John Gamino, an accounting assistant professor who specializes in taxation issues, examined the growing business of third-party litigation funding in research that recently won an Outstanding Paper Award from the American Taxation Association.
The ATA is a special interest section of the American Accounting Association, a professional group for accountants in academia. Gamino was recognized during the association’s annual meeting in Chicago in August. His work, “Taxing Nonrecourse Litigation Funding,” appeared in the December 2014 issue (Volume 2, Issue 2, pages 85-104) of the Journal of Legal Tax Research.
An editorial board reviews articles in contention for the award “for relevance, contribution and value,” Dr. Anthony Curatola, editor of the journal, said. “John’s paper had the most number of voters for best and second-best article of the year. This is quite an accomplishment.”
At its core, litigation funding involves bankrolling legal actions. Companies advance money to plaintiffs in civil lawsuits before the suits go to court. In exchange, those companies share in any cash settlement or resulting judgment. The “nonrecourse” in the paper’s title refers to the fact that these arrangements are made on a contingency basis; companies that provide advances recover nothing — have no recourse —if the plaintiffs do not reach a cash settlement or win money damages.
“Largely unregulated, litigation funding began with the consumer market — that is, with personal injury actions and other relatively small-dollar cases involving individual plaintiffs,” Gamino wrote. “Over the last decade, however, the commercial market has expanded significantly, with funding transactions finding a place in high-stakes business litigation, including patent infringement, breach of contract, shareholder derivative suits, and more.”

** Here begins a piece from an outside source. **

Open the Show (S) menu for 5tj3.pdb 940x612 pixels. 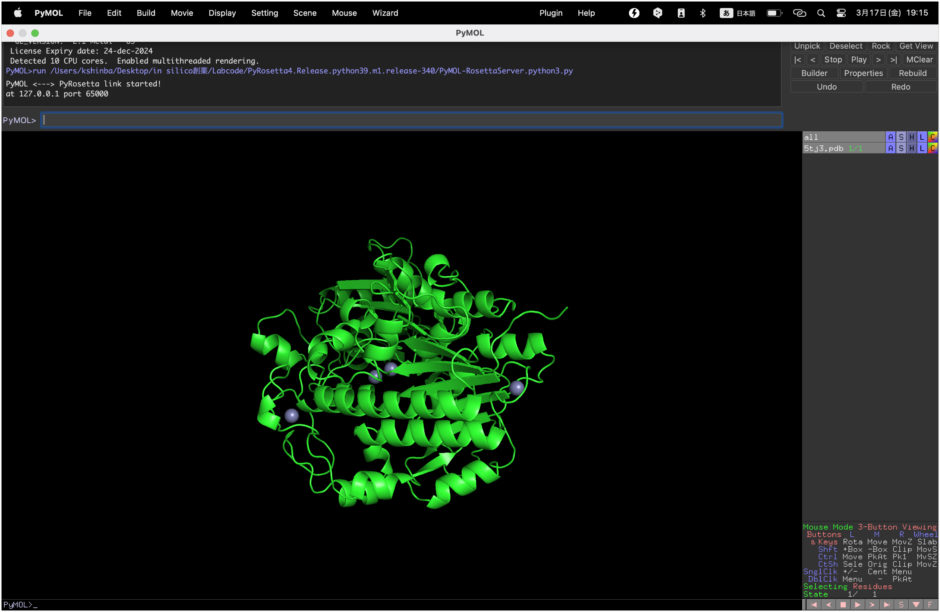pos(901,148)
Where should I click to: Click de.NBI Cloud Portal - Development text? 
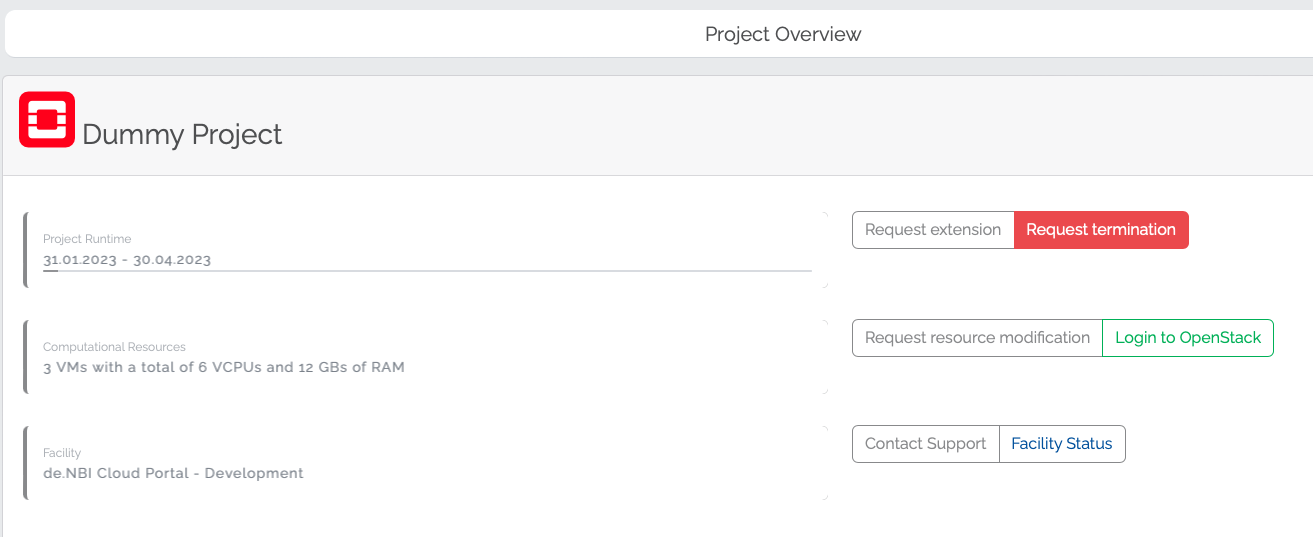(x=173, y=473)
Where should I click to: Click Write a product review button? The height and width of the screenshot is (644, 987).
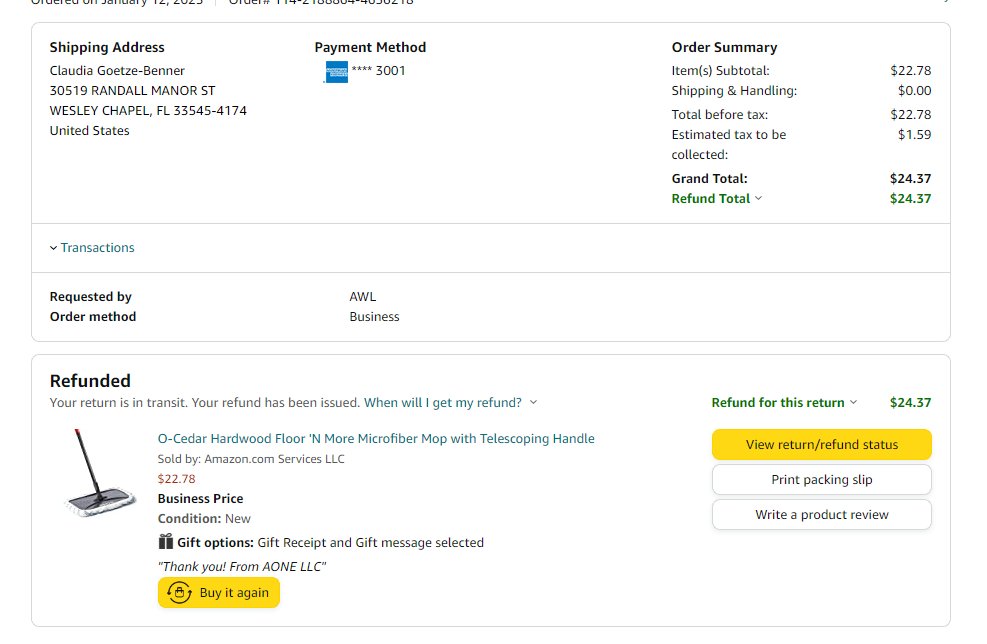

Observers agree it is hard to place a value on the litigation-funding industry in part because regulation is scant, and in part because litigants, lawyers and funders like to keep terms of their agreements private. An oft-cited 2011 figure from the New York City Bar Association estimated the outstanding aggregate amount of litigation financing in the U.S. at that time to be in excess of $1 billion.
Although risk is involved, companies that become cash-in-advance providers are motivated to continue, Gamino wrote, because their return on investment when the plaintiffs they back are successful is substantially more than returns they can make in traditional lending scenarios. (Viewed from the plaintiffs’ prospective, though, Gamino noted, the successful plaintiff who has taken an award in advance “may realize a markedly diminished net cash recovery.”)
As a tax specialist, Gamino’s concern with the commercial side of litigation funding is that the Internal Revenue Service has neither acknowledged the existence of the third-party advances nor offered administrative guidance for income tax issues that arise from them.
Despite funding providers’ claims that these cash advances qualify as investments or asset purchases, Gamino maintained in his article that they amount to loans. He recommended that for federal income tax purposes, the IRS should treat all commercial litigation-funding transactions as loans, and he included a proposed two-question IRS ruling that funding providers could use to quickly determine their status.